On a pu regarder pendant quelque temps Lamotte & Henri Richer, comme les imitateurs de la Fontaine, en laissant toujours une distance très-grande entre le Maître & les Disciples. M. l’Abbé Aubert a su diminuer considérablement cet intervalle. Sans s’éloigner du naturel & de la simplicité, il a eu l’art d’élever le ton de l’Apologue, & de lui donner un air de philosophie qui ne dépare point la Fable, quand il est sobrement dispensé. On peut orner la raison, des charmes de l’imagination & de l’esprit ; on peut donner à la morale une tournure piquante, en développer les maximes d’une maniere ingénieuse, sans déroger au génie fabuliste, qui est la simplicité ; on se rend même par-là plus intéressant, sur-tout quand il n’est pas possible d’atteindre un modele inimitable par lui-même. M. l’Abbé Aubert a fait ces tentatives avec un succès qui le distinguera toujours. Tout homme de goût sera de l’avis de M. de Voltaire, au sujet de ses Fables du Merle, du Patriarche, des Fourmis, en y reconnoissant le sublime & la naïveté fondus ensemble. Ce ne sont pas les seules qui méritent cet éloge ; plusieurs ont droit chacune dans leur genre, à un tribut de louange particulier.

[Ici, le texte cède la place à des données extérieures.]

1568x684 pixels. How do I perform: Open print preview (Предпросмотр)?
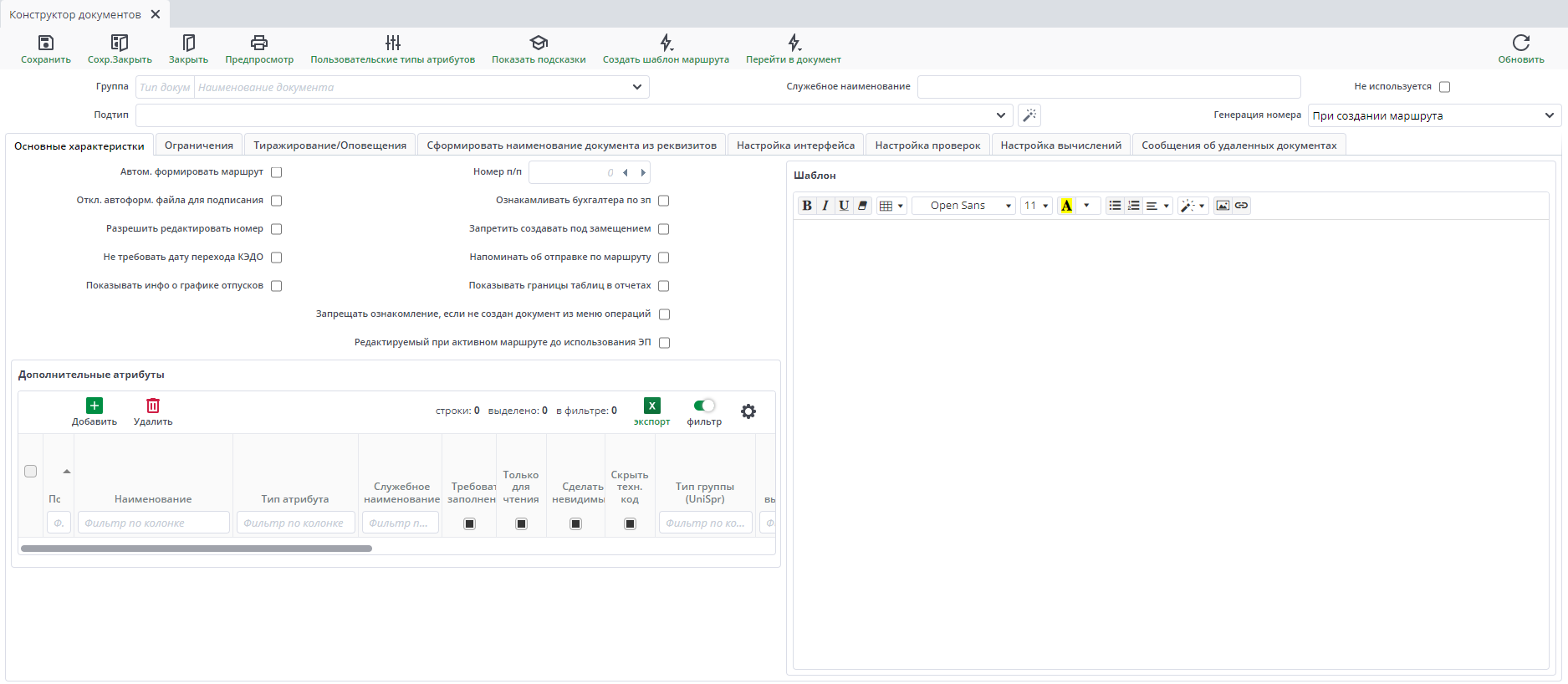pos(259,43)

Ses autres Poésies décelent un Auteur quelquefois élégant & facile. Dans le Poëme de Psyché, l’agrément & la variété des peintures ; le choix, l’imagination, & la finesse des expressions, se disputent l’avantage de captiver le Lecteur & de l’amuser. C’est ainsi qu’il faut écrire dans les sujets d’agrément. L’esprit ne plaît que quand il brille dans son vrai genre, & la chaleur fantastique de quelques-uns de nos Poëtes ne supplée point au défaut de naturel & de fécondité qu’on a raison de leur reprocher.

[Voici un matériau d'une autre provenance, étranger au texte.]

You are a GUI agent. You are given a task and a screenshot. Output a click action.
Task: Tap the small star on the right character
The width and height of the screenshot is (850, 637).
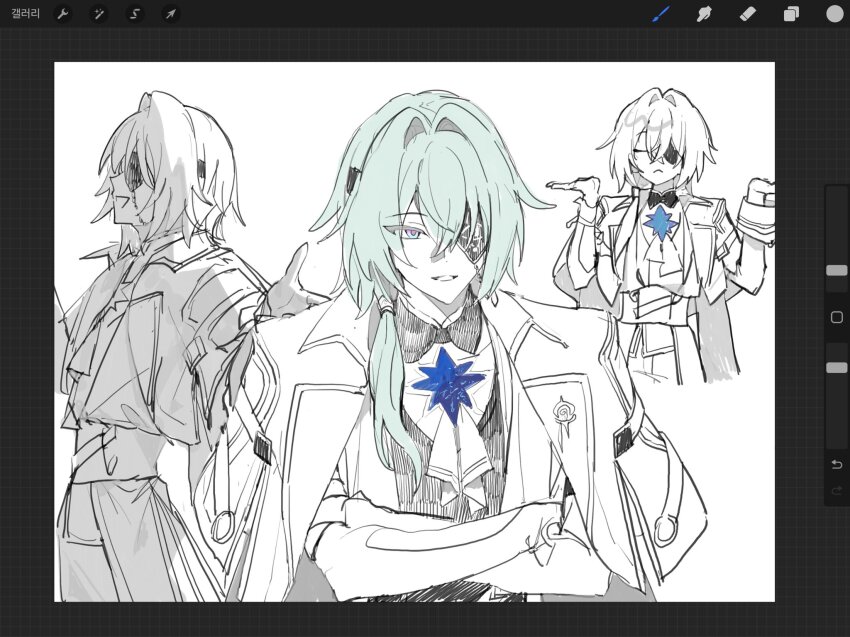click(x=659, y=223)
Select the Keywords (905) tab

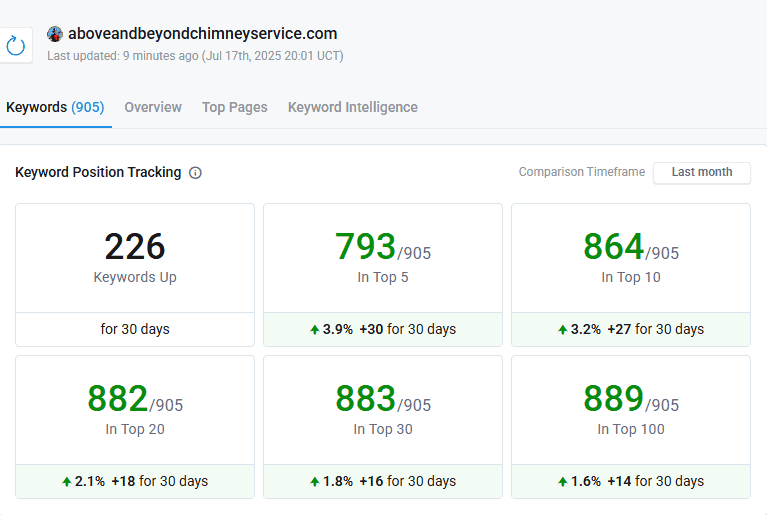(x=55, y=107)
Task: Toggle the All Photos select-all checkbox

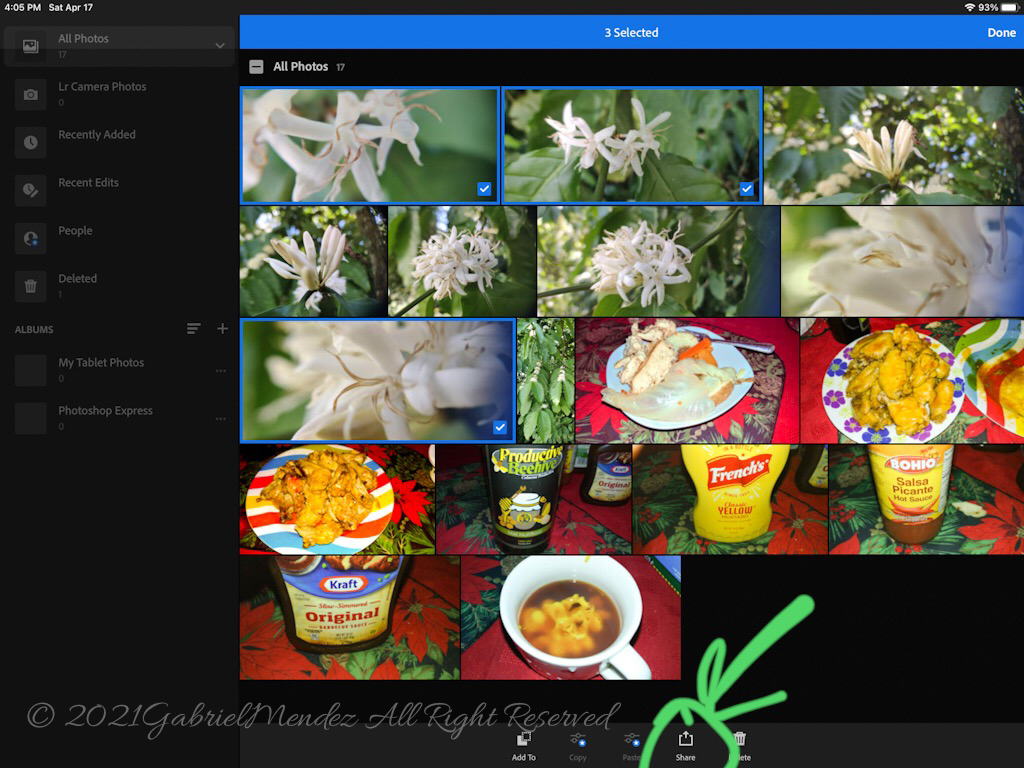Action: (x=256, y=67)
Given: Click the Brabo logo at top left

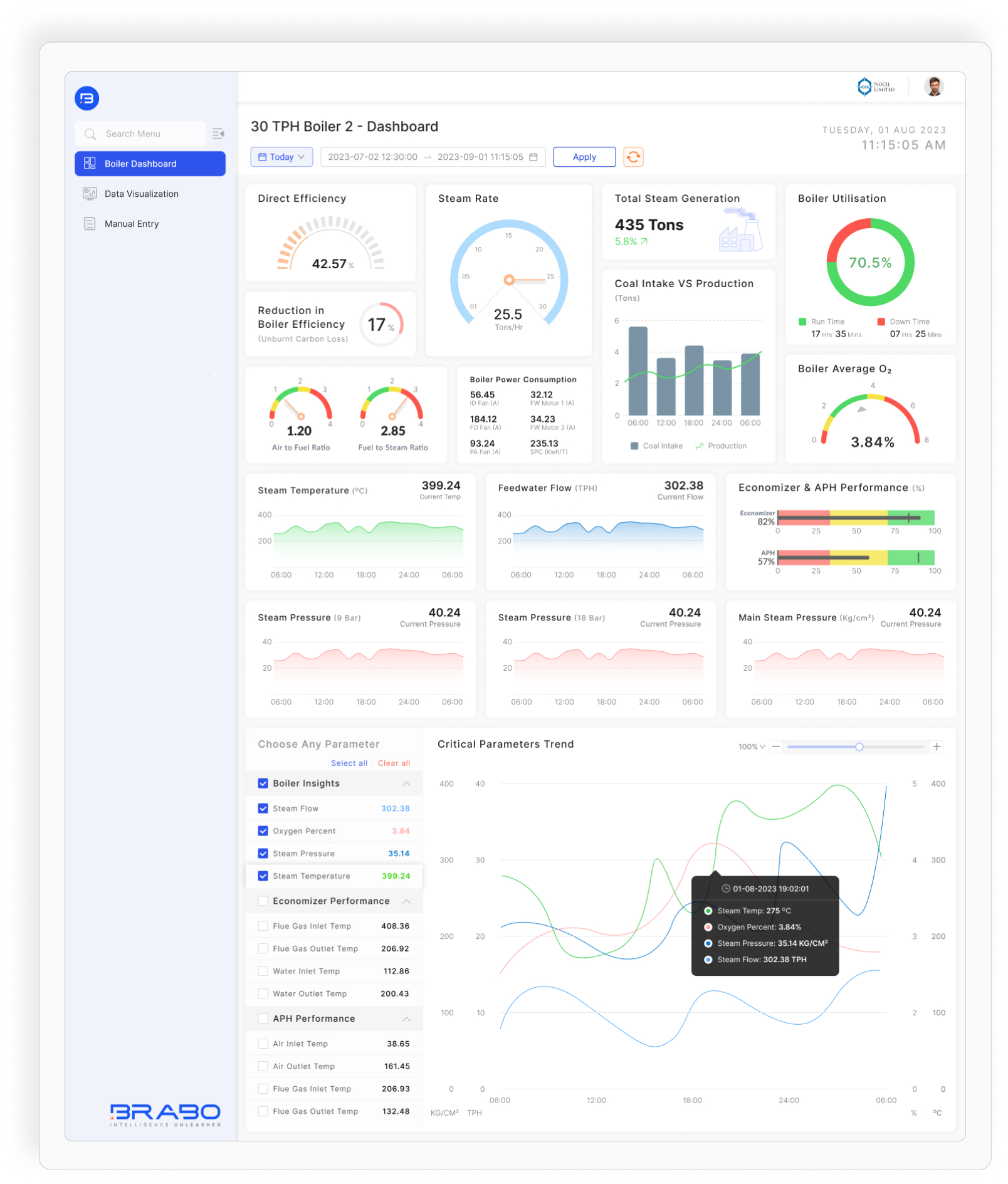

Pendant tout le temps que M. l’Abbé Aubert a été chargé de la continuation du Journal de Trévoux, il a eu le courage de parler avec impartialité de tous les Ouvrages, &, ce qui est plus courageux encore, de tous les Auteurs. Nous userons de la même liberté à son égard, & nous ne craindrons pas de dire qu’il auroit dû laisser aux autres Ecrivains le soin de parler de lui. Cet égoïsme, si fort à la mode parmi les Journalistes & les Auteurs critiques de ce siecle, est d’autant plus déplacé & plus ridicule, qu’il blesse l’amour-propre des Lecteurs, sans tourner au profit de celui des Ecrivains qui se le permettent, puisqu’il ne décele en eux qu’une vanité capable d’affoiblir le mérite de leurs bonnes qualités.